| Exercise aim |
Copy the records below, replacing each "computer-use agent" with "desktop automation agent" and leaving every other part unchanged.

╭──

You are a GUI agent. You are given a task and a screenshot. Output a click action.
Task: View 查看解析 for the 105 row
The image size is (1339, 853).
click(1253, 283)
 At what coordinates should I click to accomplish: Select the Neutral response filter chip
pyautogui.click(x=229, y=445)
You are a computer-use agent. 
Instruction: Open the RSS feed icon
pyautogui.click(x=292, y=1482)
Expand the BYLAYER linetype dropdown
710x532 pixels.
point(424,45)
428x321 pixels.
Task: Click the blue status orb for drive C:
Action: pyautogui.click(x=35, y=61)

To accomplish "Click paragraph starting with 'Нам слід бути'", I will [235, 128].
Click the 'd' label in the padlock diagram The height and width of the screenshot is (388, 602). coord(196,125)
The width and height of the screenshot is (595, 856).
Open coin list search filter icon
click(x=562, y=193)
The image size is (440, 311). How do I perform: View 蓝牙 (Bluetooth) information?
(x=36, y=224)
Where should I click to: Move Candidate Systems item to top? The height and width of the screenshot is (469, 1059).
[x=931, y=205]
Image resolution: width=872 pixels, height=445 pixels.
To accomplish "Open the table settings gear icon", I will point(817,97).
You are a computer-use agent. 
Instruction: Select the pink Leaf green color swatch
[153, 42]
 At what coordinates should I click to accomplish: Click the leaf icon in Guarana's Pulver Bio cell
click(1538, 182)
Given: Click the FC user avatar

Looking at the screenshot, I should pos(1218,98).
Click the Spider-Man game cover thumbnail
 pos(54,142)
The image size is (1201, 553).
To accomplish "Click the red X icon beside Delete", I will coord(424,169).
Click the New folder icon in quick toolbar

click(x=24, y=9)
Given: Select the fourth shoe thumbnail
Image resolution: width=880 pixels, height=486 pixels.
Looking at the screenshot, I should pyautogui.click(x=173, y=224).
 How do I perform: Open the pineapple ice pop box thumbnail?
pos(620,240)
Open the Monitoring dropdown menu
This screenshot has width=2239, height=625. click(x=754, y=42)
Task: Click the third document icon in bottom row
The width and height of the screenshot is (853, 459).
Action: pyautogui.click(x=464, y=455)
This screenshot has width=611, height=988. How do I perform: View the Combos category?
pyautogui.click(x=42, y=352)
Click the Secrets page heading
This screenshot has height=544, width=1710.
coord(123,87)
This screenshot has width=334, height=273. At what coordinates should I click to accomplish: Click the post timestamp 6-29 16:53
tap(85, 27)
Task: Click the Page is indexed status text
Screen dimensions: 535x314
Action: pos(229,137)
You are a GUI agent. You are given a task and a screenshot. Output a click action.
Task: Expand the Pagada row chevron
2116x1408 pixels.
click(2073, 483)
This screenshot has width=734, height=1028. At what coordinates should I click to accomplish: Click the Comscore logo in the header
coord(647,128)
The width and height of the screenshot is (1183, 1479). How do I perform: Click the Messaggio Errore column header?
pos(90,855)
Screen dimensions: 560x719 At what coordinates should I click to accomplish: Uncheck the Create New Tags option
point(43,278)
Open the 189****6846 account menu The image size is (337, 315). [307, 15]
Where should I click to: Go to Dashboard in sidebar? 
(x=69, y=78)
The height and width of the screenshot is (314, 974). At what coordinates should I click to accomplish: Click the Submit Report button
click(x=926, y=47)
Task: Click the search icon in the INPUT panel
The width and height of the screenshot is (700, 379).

╰──

| Reply |
You are a GUI agent. You are given a task and a screenshot. Output a click action.
Task: View 查看解析 for the 105 row
The image size is (1339, 853).
click(1253, 283)
 At what coordinates should I click to accomplish: Select the Neutral response filter chip
pyautogui.click(x=229, y=445)
You are a desktop automation agent. 
Instruction: Open the RSS feed icon
pyautogui.click(x=292, y=1482)
Expand the BYLAYER linetype dropdown
710x532 pixels.
point(424,45)
428x321 pixels.
Task: Click the blue status orb for drive C:
Action: pyautogui.click(x=35, y=61)

To accomplish "Click paragraph starting with 'Нам слід бути'", I will [235, 128].
Click the 'd' label in the padlock diagram The height and width of the screenshot is (388, 602). coord(196,125)
The width and height of the screenshot is (595, 856).
Open coin list search filter icon
click(x=562, y=193)
The image size is (440, 311). How do I perform: View 蓝牙 (Bluetooth) information?
(x=36, y=224)
Where should I click to: Move Candidate Systems item to top? The height and width of the screenshot is (469, 1059).
[x=931, y=205]
Image resolution: width=872 pixels, height=445 pixels.
To accomplish "Open the table settings gear icon", I will point(817,97).
You are a desktop automation agent. 
Instruction: Select the pink Leaf green color swatch
[153, 42]
 At what coordinates should I click to accomplish: Click the leaf icon in Guarana's Pulver Bio cell
click(1538, 182)
Given: Click the FC user avatar

Looking at the screenshot, I should pos(1218,98).
Click the Spider-Man game cover thumbnail
 pos(54,142)
The image size is (1201, 553).
To accomplish "Click the red X icon beside Delete", I will coord(424,169).
Click the New folder icon in quick toolbar

click(x=24, y=9)
Given: Select the fourth shoe thumbnail
Image resolution: width=880 pixels, height=486 pixels.
Looking at the screenshot, I should pyautogui.click(x=173, y=224).
 How do I perform: Open the pineapple ice pop box thumbnail?
pos(620,240)
Open the Monitoring dropdown menu
This screenshot has width=2239, height=625. click(x=754, y=42)
Task: Click the third document icon in bottom row
The width and height of the screenshot is (853, 459).
Action: pyautogui.click(x=464, y=455)
This screenshot has width=611, height=988. How do I perform: View the Combos category?
pyautogui.click(x=42, y=352)
Click the Secrets page heading
This screenshot has height=544, width=1710.
coord(123,87)
This screenshot has width=334, height=273. At what coordinates should I click to accomplish: Click the post timestamp 6-29 16:53
tap(85, 27)
Task: Click the Page is indexed status text
Screen dimensions: 535x314
Action: pos(229,137)
You are a GUI agent. You are given a task and a screenshot. Output a click action.
Task: Expand the Pagada row chevron
2116x1408 pixels.
click(2073, 483)
This screenshot has width=734, height=1028. At what coordinates should I click to accomplish: Click the Comscore logo in the header
coord(647,128)
The width and height of the screenshot is (1183, 1479). How do I perform: Click the Messaggio Errore column header?
pos(90,855)
Screen dimensions: 560x719 At what coordinates should I click to accomplish: Uncheck the Create New Tags option
point(43,278)
Open the 189****6846 account menu The image size is (337, 315). [307, 15]
Where should I click to: Go to Dashboard in sidebar? 
(x=69, y=78)
The height and width of the screenshot is (314, 974). At what coordinates should I click to accomplish: Click the Submit Report button
click(x=926, y=47)
Task: Click the search icon in the INPUT panel
The width and height of the screenshot is (700, 379).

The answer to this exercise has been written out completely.